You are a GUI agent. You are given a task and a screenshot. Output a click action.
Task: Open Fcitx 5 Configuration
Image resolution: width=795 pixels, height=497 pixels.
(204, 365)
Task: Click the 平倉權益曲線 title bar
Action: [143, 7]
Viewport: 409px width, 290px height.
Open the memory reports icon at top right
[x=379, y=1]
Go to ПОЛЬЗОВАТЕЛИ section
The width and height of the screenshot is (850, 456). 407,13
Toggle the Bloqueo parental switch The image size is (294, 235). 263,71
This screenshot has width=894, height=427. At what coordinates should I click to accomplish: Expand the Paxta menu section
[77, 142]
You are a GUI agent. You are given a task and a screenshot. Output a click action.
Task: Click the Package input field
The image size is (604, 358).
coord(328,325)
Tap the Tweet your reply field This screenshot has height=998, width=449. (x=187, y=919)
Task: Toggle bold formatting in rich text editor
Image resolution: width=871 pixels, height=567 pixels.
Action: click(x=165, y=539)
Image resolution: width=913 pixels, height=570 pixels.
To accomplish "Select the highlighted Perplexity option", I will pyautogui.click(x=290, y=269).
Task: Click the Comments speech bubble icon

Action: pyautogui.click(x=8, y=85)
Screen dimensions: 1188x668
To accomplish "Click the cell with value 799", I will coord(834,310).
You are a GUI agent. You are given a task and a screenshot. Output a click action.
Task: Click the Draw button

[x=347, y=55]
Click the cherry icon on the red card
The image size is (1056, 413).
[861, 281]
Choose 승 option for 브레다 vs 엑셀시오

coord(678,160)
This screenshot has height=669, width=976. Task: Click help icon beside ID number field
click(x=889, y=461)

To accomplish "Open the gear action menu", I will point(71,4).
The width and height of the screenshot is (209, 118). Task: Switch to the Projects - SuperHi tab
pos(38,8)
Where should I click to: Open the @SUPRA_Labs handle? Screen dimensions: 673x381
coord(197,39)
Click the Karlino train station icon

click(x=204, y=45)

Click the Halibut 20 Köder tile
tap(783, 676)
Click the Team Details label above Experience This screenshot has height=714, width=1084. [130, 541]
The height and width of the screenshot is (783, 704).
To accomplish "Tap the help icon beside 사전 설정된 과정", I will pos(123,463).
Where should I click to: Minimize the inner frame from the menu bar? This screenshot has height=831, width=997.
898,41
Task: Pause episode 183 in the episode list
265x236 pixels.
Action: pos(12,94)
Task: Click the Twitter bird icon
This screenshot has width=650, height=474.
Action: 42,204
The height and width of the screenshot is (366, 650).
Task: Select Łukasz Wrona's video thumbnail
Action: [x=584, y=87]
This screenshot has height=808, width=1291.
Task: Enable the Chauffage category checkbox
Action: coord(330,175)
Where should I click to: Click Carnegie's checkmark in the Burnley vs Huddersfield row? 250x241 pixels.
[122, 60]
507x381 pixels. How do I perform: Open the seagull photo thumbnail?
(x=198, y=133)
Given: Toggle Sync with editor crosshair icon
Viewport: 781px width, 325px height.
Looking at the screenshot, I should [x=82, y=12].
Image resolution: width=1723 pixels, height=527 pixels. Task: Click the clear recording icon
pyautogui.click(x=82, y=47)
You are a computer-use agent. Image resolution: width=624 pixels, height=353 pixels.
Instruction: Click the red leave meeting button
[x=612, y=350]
-=-=-=-=-
■ 任务指令 ■
统计上面的记录中有多少行含有字符串“icon”，区分大小写。只写出这个数字。

■ 已完成练习 ■
9